• [Your assignment] When you write out the material, keep every line exactly as it is.

• [Material for this exercise]
=== Begin Enclosure ===

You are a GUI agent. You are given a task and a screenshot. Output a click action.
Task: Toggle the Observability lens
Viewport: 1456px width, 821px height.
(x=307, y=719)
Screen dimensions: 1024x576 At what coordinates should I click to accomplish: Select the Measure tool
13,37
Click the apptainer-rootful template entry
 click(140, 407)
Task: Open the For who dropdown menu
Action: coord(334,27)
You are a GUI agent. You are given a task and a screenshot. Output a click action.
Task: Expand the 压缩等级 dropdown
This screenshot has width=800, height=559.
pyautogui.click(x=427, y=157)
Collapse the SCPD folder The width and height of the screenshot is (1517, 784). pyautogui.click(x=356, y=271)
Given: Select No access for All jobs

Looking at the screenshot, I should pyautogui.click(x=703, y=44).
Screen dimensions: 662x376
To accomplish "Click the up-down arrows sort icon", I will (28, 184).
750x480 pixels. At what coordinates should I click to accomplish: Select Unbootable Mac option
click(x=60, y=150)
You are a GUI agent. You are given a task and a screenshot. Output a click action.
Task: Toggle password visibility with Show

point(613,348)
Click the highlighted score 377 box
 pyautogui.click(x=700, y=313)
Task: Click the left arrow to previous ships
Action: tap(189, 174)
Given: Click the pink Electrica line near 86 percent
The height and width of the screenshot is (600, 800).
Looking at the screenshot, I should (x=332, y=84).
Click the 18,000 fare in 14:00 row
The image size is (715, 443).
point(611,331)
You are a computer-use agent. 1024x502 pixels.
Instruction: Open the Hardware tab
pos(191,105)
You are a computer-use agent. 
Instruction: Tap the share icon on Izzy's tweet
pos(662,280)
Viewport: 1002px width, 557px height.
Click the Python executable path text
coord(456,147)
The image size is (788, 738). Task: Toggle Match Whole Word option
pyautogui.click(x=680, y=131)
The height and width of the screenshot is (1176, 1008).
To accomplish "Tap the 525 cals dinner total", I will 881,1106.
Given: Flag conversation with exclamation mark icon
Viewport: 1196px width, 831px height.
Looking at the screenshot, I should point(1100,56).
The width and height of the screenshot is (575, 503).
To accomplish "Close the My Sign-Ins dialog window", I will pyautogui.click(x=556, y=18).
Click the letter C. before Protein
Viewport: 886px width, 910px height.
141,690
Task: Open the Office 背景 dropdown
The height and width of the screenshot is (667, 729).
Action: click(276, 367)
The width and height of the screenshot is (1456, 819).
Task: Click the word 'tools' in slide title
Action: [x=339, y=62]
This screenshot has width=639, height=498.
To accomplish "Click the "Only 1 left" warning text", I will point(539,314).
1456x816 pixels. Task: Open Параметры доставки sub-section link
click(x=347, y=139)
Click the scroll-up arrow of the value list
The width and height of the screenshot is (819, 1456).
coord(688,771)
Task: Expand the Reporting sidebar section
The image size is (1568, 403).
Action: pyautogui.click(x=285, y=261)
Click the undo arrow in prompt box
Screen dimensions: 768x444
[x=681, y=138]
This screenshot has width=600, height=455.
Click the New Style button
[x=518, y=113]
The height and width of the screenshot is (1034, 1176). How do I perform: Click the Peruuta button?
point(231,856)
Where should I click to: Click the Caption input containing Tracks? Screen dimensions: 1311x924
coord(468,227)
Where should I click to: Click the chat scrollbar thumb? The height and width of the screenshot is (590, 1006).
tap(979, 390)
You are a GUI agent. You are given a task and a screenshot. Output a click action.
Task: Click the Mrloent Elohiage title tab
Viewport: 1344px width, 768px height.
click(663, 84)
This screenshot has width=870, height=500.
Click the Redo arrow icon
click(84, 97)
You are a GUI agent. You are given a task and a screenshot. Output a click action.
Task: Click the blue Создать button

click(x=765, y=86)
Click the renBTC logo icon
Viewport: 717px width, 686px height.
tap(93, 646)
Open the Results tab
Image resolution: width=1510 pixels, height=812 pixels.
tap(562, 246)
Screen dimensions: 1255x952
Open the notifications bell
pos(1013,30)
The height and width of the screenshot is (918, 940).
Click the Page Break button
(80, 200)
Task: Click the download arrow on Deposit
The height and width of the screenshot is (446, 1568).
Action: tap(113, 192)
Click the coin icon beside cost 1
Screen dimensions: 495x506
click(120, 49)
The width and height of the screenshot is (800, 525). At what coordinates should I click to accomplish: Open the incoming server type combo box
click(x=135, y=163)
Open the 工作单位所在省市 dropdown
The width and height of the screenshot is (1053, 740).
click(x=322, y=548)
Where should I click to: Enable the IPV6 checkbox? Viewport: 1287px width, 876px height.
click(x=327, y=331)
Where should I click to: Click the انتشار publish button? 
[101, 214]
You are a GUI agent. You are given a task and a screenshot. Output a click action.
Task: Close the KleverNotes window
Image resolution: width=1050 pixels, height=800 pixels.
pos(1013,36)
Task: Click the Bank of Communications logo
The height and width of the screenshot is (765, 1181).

=== End Enclosure ===

• [Task result]
You are a GUI agent. You are given a task and a screenshot. Output a click action.
Task: Toggle the Observability lens
Viewport: 1456px width, 821px height.
(x=307, y=719)
Screen dimensions: 1024x576 At what coordinates should I click to accomplish: Select the Measure tool
13,37
Click the apptainer-rootful template entry
 click(140, 407)
Task: Open the For who dropdown menu
Action: coord(334,27)
You are a GUI agent. You are given a task and a screenshot. Output a click action.
Task: Expand the 压缩等级 dropdown
This screenshot has width=800, height=559.
pyautogui.click(x=427, y=157)
Collapse the SCPD folder The width and height of the screenshot is (1517, 784). pyautogui.click(x=356, y=271)
Given: Select No access for All jobs

Looking at the screenshot, I should pyautogui.click(x=703, y=44).
Screen dimensions: 662x376
To accomplish "Click the up-down arrows sort icon", I will (28, 184).
750x480 pixels. At what coordinates should I click to accomplish: Select Unbootable Mac option
click(x=60, y=150)
You are a GUI agent. You are given a task and a screenshot. Output a click action.
Task: Toggle password visibility with Show

point(613,348)
Click the highlighted score 377 box
 pyautogui.click(x=700, y=313)
Task: Click the left arrow to previous ships
Action: tap(189, 174)
Given: Click the pink Electrica line near 86 percent
The height and width of the screenshot is (600, 800).
Looking at the screenshot, I should (x=332, y=84).
Click the 18,000 fare in 14:00 row
The image size is (715, 443).
point(611,331)
You are a computer-use agent. 1024x502 pixels.
Instruction: Open the Hardware tab
pos(191,105)
You are a computer-use agent. 
Instruction: Tap the share icon on Izzy's tweet
pos(662,280)
Viewport: 1002px width, 557px height.
Click the Python executable path text
coord(456,147)
The image size is (788, 738). Task: Toggle Match Whole Word option
pyautogui.click(x=680, y=131)
The height and width of the screenshot is (1176, 1008).
To accomplish "Tap the 525 cals dinner total", I will 881,1106.
Given: Flag conversation with exclamation mark icon
Viewport: 1196px width, 831px height.
Looking at the screenshot, I should point(1100,56).
The width and height of the screenshot is (575, 503).
To accomplish "Close the My Sign-Ins dialog window", I will pyautogui.click(x=556, y=18).
Click the letter C. before Protein
Viewport: 886px width, 910px height.
141,690
Task: Open the Office 背景 dropdown
The height and width of the screenshot is (667, 729).
Action: click(276, 367)
The width and height of the screenshot is (1456, 819).
Task: Click the word 'tools' in slide title
Action: [x=339, y=62]
This screenshot has width=639, height=498.
To accomplish "Click the "Only 1 left" warning text", I will point(539,314).
1456x816 pixels. Task: Open Параметры доставки sub-section link
click(x=347, y=139)
Click the scroll-up arrow of the value list
The width and height of the screenshot is (819, 1456).
coord(688,771)
Task: Expand the Reporting sidebar section
The image size is (1568, 403).
Action: pyautogui.click(x=285, y=261)
Click the undo arrow in prompt box
Screen dimensions: 768x444
[x=681, y=138]
This screenshot has width=600, height=455.
Click the New Style button
[x=518, y=113]
The height and width of the screenshot is (1034, 1176). How do I perform: Click the Peruuta button?
point(231,856)
Where should I click to: Click the Caption input containing Tracks? Screen dimensions: 1311x924
coord(468,227)
Where should I click to: Click the chat scrollbar thumb? The height and width of the screenshot is (590, 1006).
tap(979, 390)
You are a GUI agent. You are given a task and a screenshot. Output a click action.
Task: Click the Mrloent Elohiage title tab
Viewport: 1344px width, 768px height.
click(663, 84)
This screenshot has width=870, height=500.
Click the Redo arrow icon
click(84, 97)
You are a GUI agent. You are given a task and a screenshot. Output a click action.
Task: Click the blue Создать button

click(x=765, y=86)
Click the renBTC logo icon
Viewport: 717px width, 686px height.
tap(93, 646)
Open the Results tab
Image resolution: width=1510 pixels, height=812 pixels.
tap(562, 246)
Screen dimensions: 1255x952
Open the notifications bell
pos(1013,30)
The height and width of the screenshot is (918, 940).
Click the Page Break button
(80, 200)
Task: Click the download arrow on Deposit
The height and width of the screenshot is (446, 1568).
Action: tap(113, 192)
Click the coin icon beside cost 1
Screen dimensions: 495x506
click(120, 49)
The width and height of the screenshot is (800, 525). At what coordinates should I click to accomplish: Open the incoming server type combo box
click(x=135, y=163)
Open the 工作单位所在省市 dropdown
The width and height of the screenshot is (1053, 740).
click(x=322, y=548)
Where should I click to: Enable the IPV6 checkbox? Viewport: 1287px width, 876px height.
click(x=327, y=331)
Where should I click to: Click the انتشار publish button? 
[101, 214]
You are a GUI agent. You are given a task and a screenshot. Output a click action.
Task: Close the KleverNotes window
Image resolution: width=1050 pixels, height=800 pixels.
pos(1013,36)
Task: Click the Bank of Communications logo
The height and width of the screenshot is (765, 1181).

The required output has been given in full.